そして2025年12月31日、なるにぃは久方ぶりに動画を公開し、看板であった顔隠しのヘルメットを初めて外して素顔を見せ、プロジェクトが直面している危機的状況について説明を行ったのである。
なるにぃは動画内で、原音を早送りしたものか、あるいはAIによる読み上げ音声と思われる形式で現状を説明している。それによれば、ディレクター兼プログラマーを務めていた中核メンバー「ゴブロー」が既にチームを離脱しており、ゲームシステムの設計および実装のほぼすべてを同人物が担っていたという。彼の離脱後の状況について、なるにぃは「太平洋のど真ん中で、船長が消え、料理長だけが残された状態」であると形容している。
『誓いノ淵』の主要開発担当者が離脱し、手元に残されたのは約7~10GBほどのプロジェクトデータのみであるという。クラウドファンディング主催者であるなるにぃ自身は、本作の開発に使用されていた Unity プロジェクトファイルを開くことができない状況にあると説明している。

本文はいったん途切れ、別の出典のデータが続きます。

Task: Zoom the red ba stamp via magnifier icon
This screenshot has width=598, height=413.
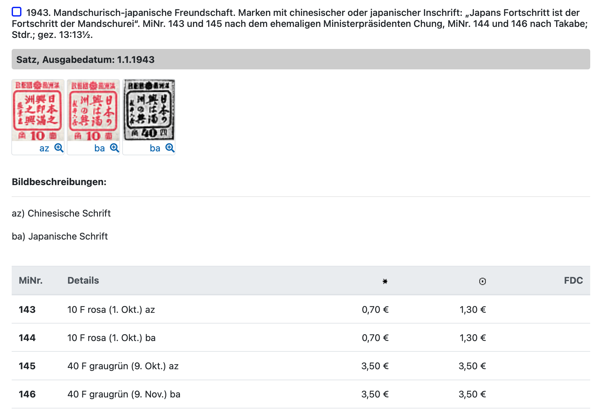Action: (x=114, y=148)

ゴブローはかつて「ゲームシステムの完成度は約6割」と述べていたものの、その実態については確認手段がなく、検証不可能な状態となっている。

人事面での経緯について、なるにぃは「ゴブローを解雇したのは自分である」と説明している。過去において、細部仕様に関するやり取りの中でたびたび衝突が発生し、その結果として自身は開発現場への関与を控えるようになっていったという。

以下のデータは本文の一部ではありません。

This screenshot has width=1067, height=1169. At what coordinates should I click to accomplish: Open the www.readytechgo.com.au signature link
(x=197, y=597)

しかし、長期間にわたり実行可能なビルドや具体的な成果物を確認できない状況が続いたことで、なるにぃはゴブローに対する信頼を失ったと述べる。出資者に対して説明責任を果たせないと判断し、開発担当者を交代させる決断に至ったとしている。
一方で、プロジェクトが「無人開発」の状態に陥った責任はすべて自分にあるとも強調し、ゴブローに対する個人攻撃や誹謗中傷を控えるよう外部に呼びかけている。企画再始動に向け、まずはプロジェクトデータを確認し、引き継ぎを担える新たなディレクターを見つけることが最優先課題であるとしている。

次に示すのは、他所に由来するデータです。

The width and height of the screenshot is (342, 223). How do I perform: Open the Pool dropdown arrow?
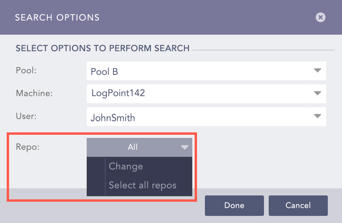point(318,71)
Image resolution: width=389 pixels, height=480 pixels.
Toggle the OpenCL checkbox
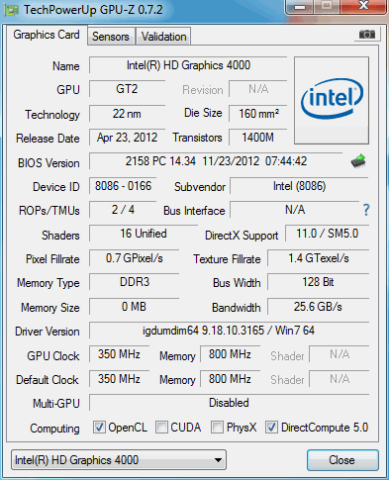[x=99, y=428]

しかし一方で、現状のままでは新たな協力パートナーを見つけるのは容易ではないとも率直に認めている。そのため、なるにぃは本作の「完全版シナリオおよび世界観設定」を公開し、それによってクリエイターの心を動かしたい意図があると説明した。募集期限は2026年2月1日までとされており、その期間中は引き続きゲーム開発者およびアドバイザーの参加を広く呼びかけている。

3時間に及ぶ動画の中で、なるにぃは『誓いノ淵』の世界観設定やゲームシステムの構想について詳細に説明している。しかし問題となるのは資金面である。約2年前のクラウドファンディングで調達した資金は、現在では半分以下(約1,000万円)しか残っていないという。なるにぃは、実際の開発進捗を把握できていない状況において、この資金でゲームを完成させられるかどうかは不明であると率直に認めている。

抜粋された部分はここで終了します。